Pass kwarg to save
I usually save my pandas dataframes with compression (they are also easily read by read_csv() without a special argument):
df.to_csv("my_data.csv.gz", compression="gzip")
Is there a way to pass the compression kwarg to save()?
Posting @daavoo feedback re the similar functionality for models:
- What is the output format used for the models (only see model binary)? How can I choose between different formats for the same framework?
- How do I add my own model format (i.e I want to convert to ONNX my keras model)?
I also have a similar need for saving my model.
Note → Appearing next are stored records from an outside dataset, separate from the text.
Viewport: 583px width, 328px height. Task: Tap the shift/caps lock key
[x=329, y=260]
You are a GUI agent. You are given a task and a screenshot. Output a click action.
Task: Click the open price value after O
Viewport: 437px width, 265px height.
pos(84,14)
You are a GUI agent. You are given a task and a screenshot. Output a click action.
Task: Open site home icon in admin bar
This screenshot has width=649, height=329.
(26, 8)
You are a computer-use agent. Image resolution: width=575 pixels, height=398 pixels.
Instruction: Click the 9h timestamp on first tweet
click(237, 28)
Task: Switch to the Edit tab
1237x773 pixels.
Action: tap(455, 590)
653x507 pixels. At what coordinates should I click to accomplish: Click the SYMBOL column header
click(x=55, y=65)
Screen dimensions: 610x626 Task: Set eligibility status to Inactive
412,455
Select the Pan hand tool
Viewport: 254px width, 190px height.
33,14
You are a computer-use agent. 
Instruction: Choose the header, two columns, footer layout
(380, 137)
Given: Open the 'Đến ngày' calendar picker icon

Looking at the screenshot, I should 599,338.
Here is an example of how it looks:
import joblib
from sklearn.base import BaseEstimator, ClassifierMixin, TransformerMixin
from . import load_dataset
X, y = load_dataset()
...
pipeline = Pipeline(
[
("tf", CustomTransformer(...)),
("clf", CustomClassifier(...)),
]
)
pipeline.fit(X, y)
joblib.dump(pipeline, "./model/model.pkl", compress=3)
It would be nice to have something like this but with save().
@mike0sv, is this possible at all? I mean, all extensions have their custom options, so we need to add some mechanics to extensions to find these options and consume them from the top-level mlem.api.save call.
Btw, looks like it would be good to support this similarly to what you did for mlem deploy run kubernetes -h. I mean, how user can find out what's supported, if we just take kwargs and try to apply them somewhere in MLEM internals? Would be good to expose this somehow so user could see what's possible to control.